Brain-derived neurotrophic factor modulates mitochondrial dynamics and thermogenic phenotype on 3T3-L1 adipocytes.

Obesity is a growing threat. In recent years, the finding of functional brown adipose tissue (BAT) in adult humans implemented the studies of anti-obesity therapies based on triggering energy expenditure. The activation of BAT thermogenesis and the recruitment of brite (brown-in-white) adipocytes are under noradrenergic control. Brain-derived neurotrophic factor (BDNF), if centrally administered, enhances thermogenesis through sympathetic activation, but its direct effect on adipocytes is still unclear.
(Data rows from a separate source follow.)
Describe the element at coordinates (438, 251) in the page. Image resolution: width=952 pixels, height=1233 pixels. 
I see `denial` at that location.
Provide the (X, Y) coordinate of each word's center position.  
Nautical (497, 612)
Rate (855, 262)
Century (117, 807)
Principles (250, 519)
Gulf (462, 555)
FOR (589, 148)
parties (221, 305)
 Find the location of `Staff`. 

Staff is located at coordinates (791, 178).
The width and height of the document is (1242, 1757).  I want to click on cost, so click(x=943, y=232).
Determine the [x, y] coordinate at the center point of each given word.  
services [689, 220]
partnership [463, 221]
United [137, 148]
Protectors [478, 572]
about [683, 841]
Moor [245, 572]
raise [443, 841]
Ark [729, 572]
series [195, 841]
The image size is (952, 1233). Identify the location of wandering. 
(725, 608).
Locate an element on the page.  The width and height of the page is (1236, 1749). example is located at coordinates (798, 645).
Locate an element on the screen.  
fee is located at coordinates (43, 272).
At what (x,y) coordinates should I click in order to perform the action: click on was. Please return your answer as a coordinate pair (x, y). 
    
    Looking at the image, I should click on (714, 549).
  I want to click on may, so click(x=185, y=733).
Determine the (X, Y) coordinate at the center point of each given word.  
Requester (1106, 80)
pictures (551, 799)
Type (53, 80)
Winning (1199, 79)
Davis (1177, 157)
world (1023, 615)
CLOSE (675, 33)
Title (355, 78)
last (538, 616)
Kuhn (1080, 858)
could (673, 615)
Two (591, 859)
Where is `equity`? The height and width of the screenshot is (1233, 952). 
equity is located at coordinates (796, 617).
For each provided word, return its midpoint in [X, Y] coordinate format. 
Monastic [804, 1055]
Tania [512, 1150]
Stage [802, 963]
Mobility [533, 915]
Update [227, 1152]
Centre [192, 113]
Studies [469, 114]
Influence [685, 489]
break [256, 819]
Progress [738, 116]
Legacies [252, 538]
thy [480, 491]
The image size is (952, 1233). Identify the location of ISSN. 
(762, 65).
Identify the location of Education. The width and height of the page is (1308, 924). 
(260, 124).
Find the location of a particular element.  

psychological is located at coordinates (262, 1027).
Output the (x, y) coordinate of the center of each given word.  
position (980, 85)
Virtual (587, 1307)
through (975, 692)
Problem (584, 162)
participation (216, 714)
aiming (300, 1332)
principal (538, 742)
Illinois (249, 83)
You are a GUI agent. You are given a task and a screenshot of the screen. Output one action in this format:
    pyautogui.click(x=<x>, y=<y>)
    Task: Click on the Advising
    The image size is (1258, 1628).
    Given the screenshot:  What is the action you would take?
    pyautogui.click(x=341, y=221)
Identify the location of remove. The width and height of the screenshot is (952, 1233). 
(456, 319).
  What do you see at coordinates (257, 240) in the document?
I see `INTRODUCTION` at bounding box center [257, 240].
The phenotypic change from fat storing to thermogenic adipocytes is recognized by the presence of multilocular lipid droplets (LDs) and fissed mitochondria that tend to surround LDs, maximizing the efficiency of fatty acid release for thermogenesis. BDNF treatment on differentiated 3T3-L1 adipocytes was compared to negative (CTRL) and positive (norepinephrine, NE) controls. BDNF significantly increased small globular mitochondria percentage (>150% CTRL), while the area surface and elongation index of branched tubules were respectively 55% and 10% lower than NE. Canonical discriminant analysis of mitochondria morphological data clearly separated differentially treated cells with 85% of the total variance. The expression of brown markers and mitochondrial dynamic genes was significantly affected by BDNF. Investigating the pathways involved in adipocyte BDNF stimulation could clarify its role in thermogenesis and its possible local regulation.